START Text segment

Sesquiterpene lactones (SLs) are a class of sesquiterpenoids that contain a lactone ring.  They are most often found in plants of the family Asteraceae (daisies, asters).  Other plant families with SLs are Umbelliferae (celery, parsley, carrots) and Magnoliaceae (magnolias). A collection of colorless, lipophilic solids, SLs are a rich source of drugs.  They can be allergenic and toxic in grazing livestock causing severe neurological problems in horses.  Some are also found in corals such as Maasella edwardsi.

Types

Sesquiterpene lactones can be divided into several main classes including germacranolides, heliangolides, guaianolides, pseudoguaianolides, hypocretenolides, and eudesmanolides.

Examples
Artemisinin, a new, highly-effective anti-malarial compound, is a sesquiterpene lactone found in Artemisia annua. Lactucin, desoxylactucin, lactucopicrin, lactucin-15-oxalate, lactucopicrin-15-oxalate are some of the most prominent found in lettuce and spinach, giving most of the bitter taste to these crops.

END Text segment
START Information provided

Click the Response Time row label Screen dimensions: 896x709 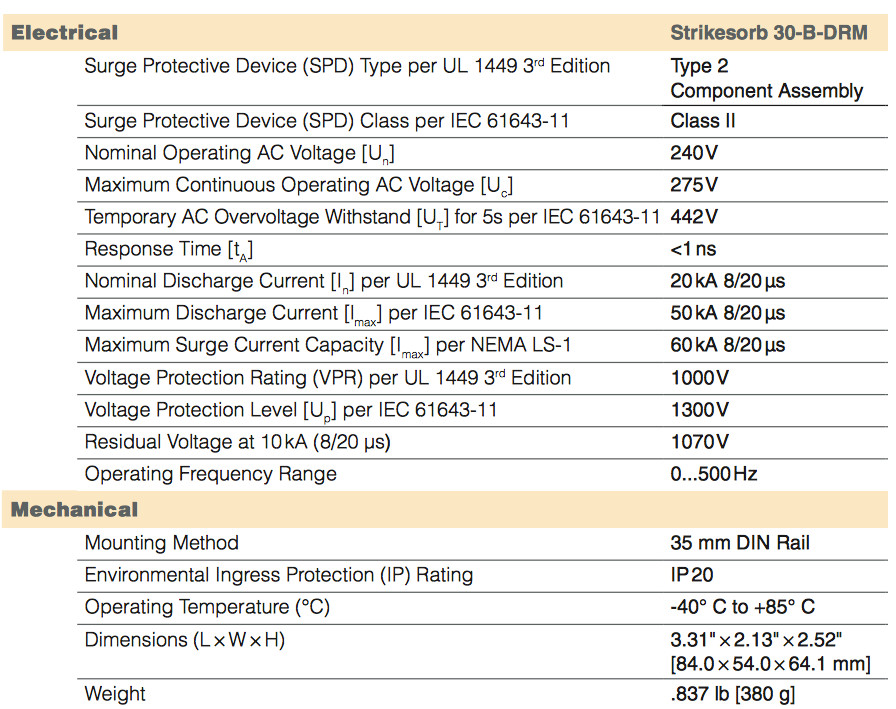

END Information provided

Task 1:
Answer these questions from the text on sesquiterpene lactones:
(a) In which plant family are sesquiterpene lactones most often found?
(b) Which sesquiterpene lactone is found in Artemisia annua?
(c) Which coral is named as containing some sesquiterpene lactones?
Task 2: Go on with the text on sesquiterpene lactones, starting right after its last sentence.

Task answer 1:
(a) Asteraceae
(b) Artemisinin
(c) Maasella edwardsi

Task answer 2:
One eudesmanolide, 3-oxo-5αH,8βH-eudesma-1,4(15),7(11)-trien-8,12-olide, can work with vernolic acid and other compounds in plants to reduce inflammation.

Sesquiterpene lactone-containing plants
Some plants containing these compounds include:

Artichoke
Boneset Eupatorium perfoliatum
Burdock
Calea ternifolia
Chamomile
Chrysanthemum
Cocklebur
Feverfew
Gaillardia
Ginkgo biloba
Laurus nobilis
Lettuce (Lactuca)
Marsh elder
Mugwort
Parthenium
Poverty weed
Pyrethrum
Ragweed
Sagebrush
Sneezeweed
Spinach
Star anise
Sunflower
Ironweed
Wormwood
Yellow star thistle
bitter leaf
 
Quorum sensing inhibitors

Sesquiterpene lactones have been found to possess the ability to inhibit quorum sensing in bacteria.